Ultrasound Triggered-Release Embedded Anti-Rejection Therapy (TREAT ) for Targeted Immunomodulation in Vascularized Composite Allotransplantation
Firuz Feturi 1, Hua Wang 2, Yevgeny Brudno 2, Vasil Erbas 3, Liwei Dong 3, Zhaoxiang Zhang3, Huseyin Sahin 3, Wensheng Zhang 3, Mubin Ali Aral 3 , Raman Venkatramanan 1, David Mooney 2, Vijay Gorantla 3
1Department of Pharmaceutical Science, University of Pittsburgh School of Pharmacy2Wyss Institute for Biologically Inspired Engineering, Harvard University3 Department of Plastic and Reconstructive Surgery, University of Pittsburgh School of Medicine
More than 30,000 people receive organ transplants every year in the US. Vascularized composite allotransplantation (VCA) is the newest realm of solid organ transplantation. The skin component of VCA is highly antigenic and mandates high doses of systemic immunosuppressive drugs.

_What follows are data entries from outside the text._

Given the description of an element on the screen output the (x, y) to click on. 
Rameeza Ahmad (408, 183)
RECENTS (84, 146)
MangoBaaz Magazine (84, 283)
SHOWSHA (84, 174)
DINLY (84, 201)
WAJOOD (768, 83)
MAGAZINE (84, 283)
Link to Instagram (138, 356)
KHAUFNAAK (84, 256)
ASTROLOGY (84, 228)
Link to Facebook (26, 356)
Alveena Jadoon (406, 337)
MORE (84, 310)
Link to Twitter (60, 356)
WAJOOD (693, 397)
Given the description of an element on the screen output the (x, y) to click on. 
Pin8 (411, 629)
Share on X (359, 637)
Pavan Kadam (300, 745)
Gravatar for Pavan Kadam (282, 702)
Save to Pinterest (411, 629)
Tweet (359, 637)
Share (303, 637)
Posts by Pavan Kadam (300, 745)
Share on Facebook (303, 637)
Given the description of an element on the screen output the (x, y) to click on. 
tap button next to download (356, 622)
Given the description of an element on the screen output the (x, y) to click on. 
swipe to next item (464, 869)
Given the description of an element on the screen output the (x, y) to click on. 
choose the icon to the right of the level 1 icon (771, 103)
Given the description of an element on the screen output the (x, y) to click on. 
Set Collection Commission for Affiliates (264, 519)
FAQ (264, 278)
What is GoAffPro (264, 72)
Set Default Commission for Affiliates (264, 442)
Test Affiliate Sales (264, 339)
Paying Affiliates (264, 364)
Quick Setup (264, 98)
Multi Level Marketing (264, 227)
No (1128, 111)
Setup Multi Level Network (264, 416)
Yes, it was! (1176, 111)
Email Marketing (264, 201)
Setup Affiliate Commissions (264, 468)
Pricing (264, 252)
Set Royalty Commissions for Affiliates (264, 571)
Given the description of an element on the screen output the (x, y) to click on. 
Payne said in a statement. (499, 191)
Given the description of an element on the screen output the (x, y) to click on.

Oral dosing of immunosuppressive drugs such as tacrolimus (TAC), rapamycin (Rapa), and mycophenolic acid (MPA) leads to fluctuating, erratic, or unpredictable blood levels risking toxicity or lack of efficacy . We propose a drug delivery platform that can not only provide sustained drug release but also on-cue triggered drug release upon ultrasound stimulation (USS) in graft tissues with stable, low blood levels, minimizing overall drug exposure and facilitating long-term VCA survival with no systemic complications.
An injectable, re-loadable, biocompatible drug eluting hydrogel was prepared. We characterized the in vitro release kinetics of the drugs from alginate gels in absence and /or presence of USS. We evaluated feasibility and efficacy of the system in vivo in absence of USS. Brown Norway to Lewis rats received fully mismatched Brown Norway rat hind limb VCA (4/group) and a single dose of gel subcutaneously injected into the allograft. The gel was loaded with either TAC [10mg], Rapa [10mg], or TAC+Rapa [10mg] each in 1 ml. Drug levels in blood and VCA tissues were analyzed by LCMS/MS. Flow cytometry was performed to detect expression of regulatory marker, FOXP3. In addition to allograft survival, systemic toxicity was evaluated using percent change in body weight (BW) and creatinine clearance (CrCL).
In vitro, TAC and Rapa exhibited a low baseline level (without fluctuation) of release from alginate gels in the absence of USS. Pulsatile USS triggered drug release, leading to increased drug levels after each pulse. Sustained drug release occurred from alginate gels in the absence of ultrasound with blood levels within the therapeutic range (5-10ng/ml). Drug concentration in allograft tissues was higher than in blood and contralateral limb (P<0.05). In the first 2 weeks post gel injection, there was a ?15% change in BW which stabilized with time . BW gradually increased over time. No significant change in CrCL occurred post gel injection over time (>0.05). Rats receiving Rapa developed Banff grade 3 rejection on day 21, while rats receiving TAC or TAC+Rapa showed allograft survival (>100 days). Expression of the regulatory marker FOXP3 was observed which which may indicate peripheral immunomodulation.
We successfully developed, for the first time, a smart hydrogel drug delivery system with sustained baseline and on-demand release of drugs upon USS for use in VCA. The TREAT system provides stable, low drug levels in the blood with preferential drug concentration in VCA tissues facilitating long-term VCA survival/outcomes with no systemic adverse effects. Further efforts are being made to use USS to optimize the on-cue drug release.